As part of the City Centre West to East Link (CCWEL) cycle route, which is due to be completed by 2022, the council has revealed initial designs to enhance pedestrian areas of Roseburn. Members of the public are being asked for their views ahead of the final plans, centred around Roseburn Terrace, being drawn up.
The Roseburn overhaul includes improved foot-way surfaces, play features becoming part of the street scene – as well as a viewing platform over the Water of Leith. More greenery will also be included in the plans which have been developed following suggestions from residents. Work on the project is set to begin early next year, following final approval.

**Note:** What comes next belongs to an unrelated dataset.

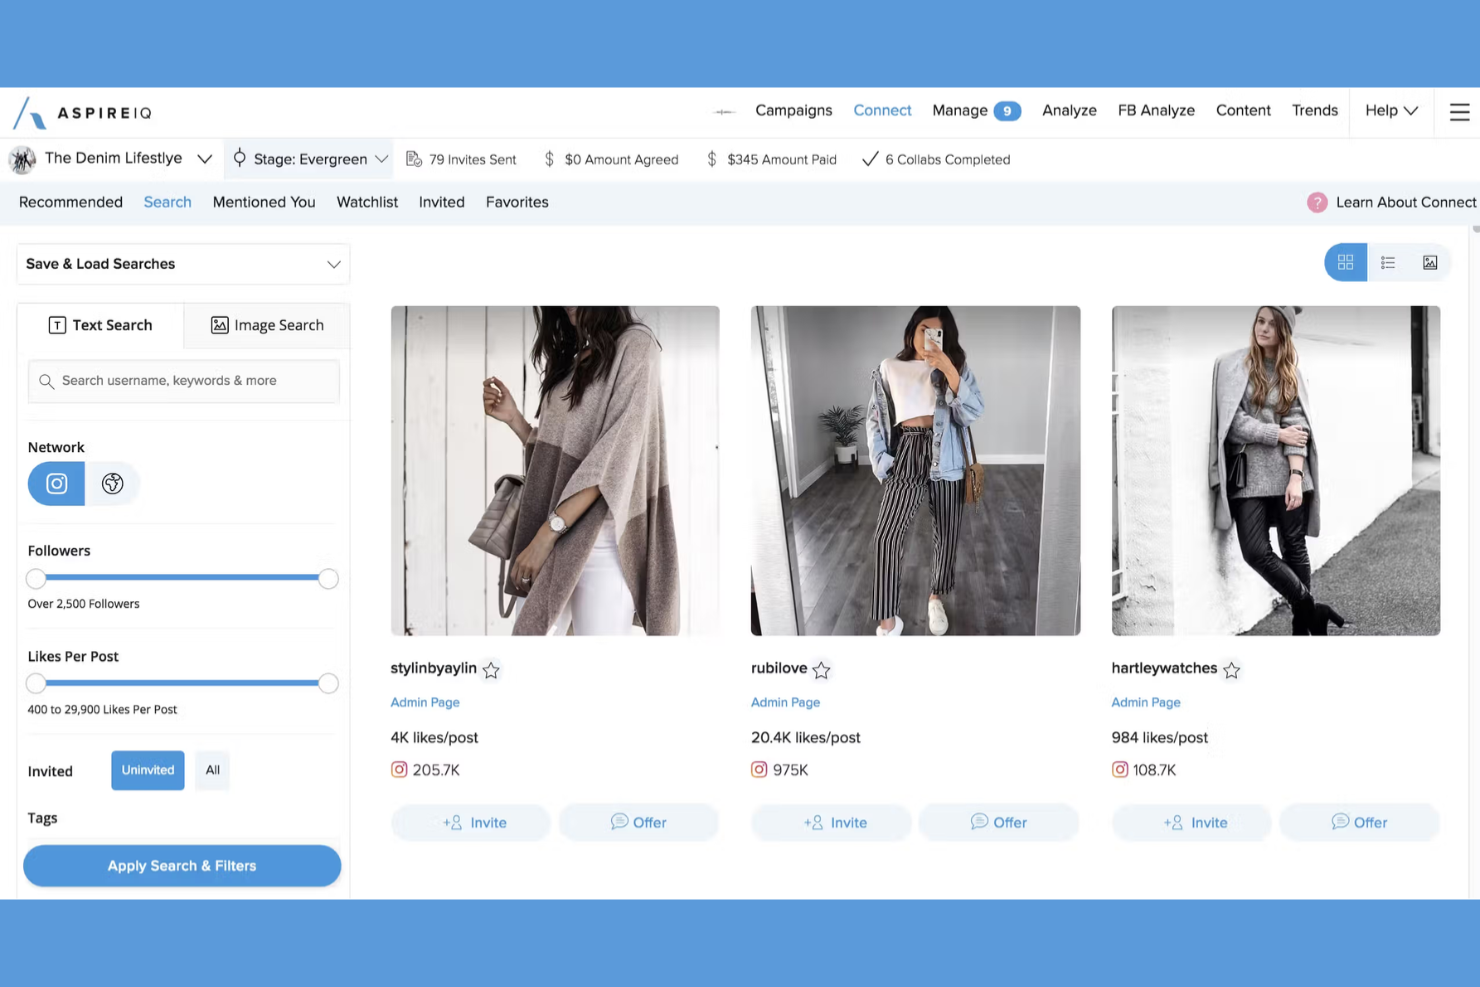Enable the Uninvited filter
This screenshot has height=987, width=1480.
coord(147,770)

The council’s transport and environment convener, Cllr Lesley Macinnes, said: “We have been working with the community since the inception of the ‘Rejuvenating Roseburn’ project to make sure proposals reflect the needs and interests of local people, so it’s exciting to see designs come to life.

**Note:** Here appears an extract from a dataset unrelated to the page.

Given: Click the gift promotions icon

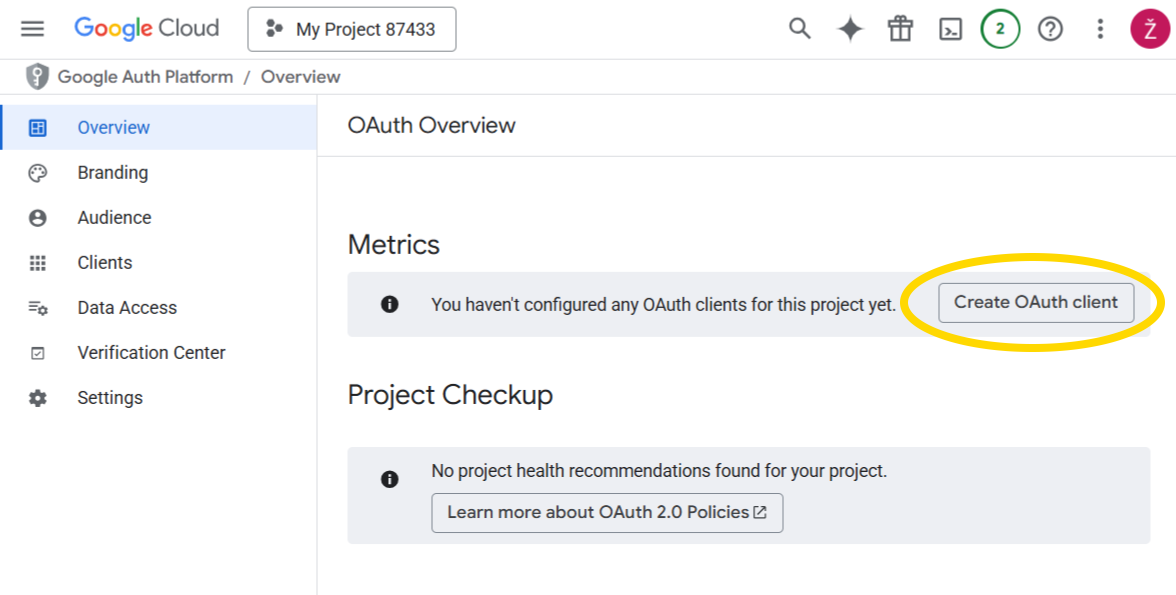Looking at the screenshot, I should point(899,28).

“These kinds of public realm improvements are integral to our pioneering CCWEL project, which intends to significantly boost walking and cycling along the route.”
The cycle link and street improvements project was originally approved by the council in December 2016 – and when completed, will provide a cycling route from Leith Walk through the city centre to the west of the Capital. The route will include Charlotte Square, York Place, Roseburn and Haymarket.

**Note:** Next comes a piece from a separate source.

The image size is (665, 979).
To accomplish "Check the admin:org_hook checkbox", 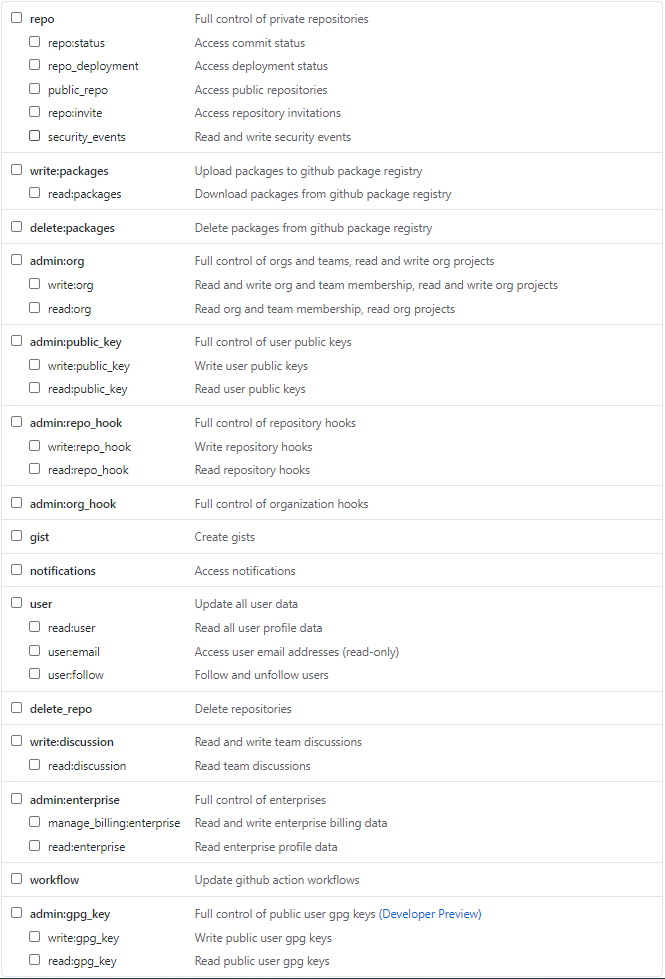I will point(16,502).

Research as part of the council’s upcoming city centre transformation project found that the “volume of vehicle traffic in the city centre and town centres was viewed as off-putting to city living and a safety concern for those walking and cycling”. Three quarters of those who took part in the council’s public survey agreed that “by creating a safe, attractive, accessible and connected network of walking and cycling routes, more people would choose to walk or cycle rather than use a car”.
But Roseburn and Haymarket traders have raised fears they will experience a 40 per cent reduction in parking and loading outside their premises and warned that some businesses could close altogether.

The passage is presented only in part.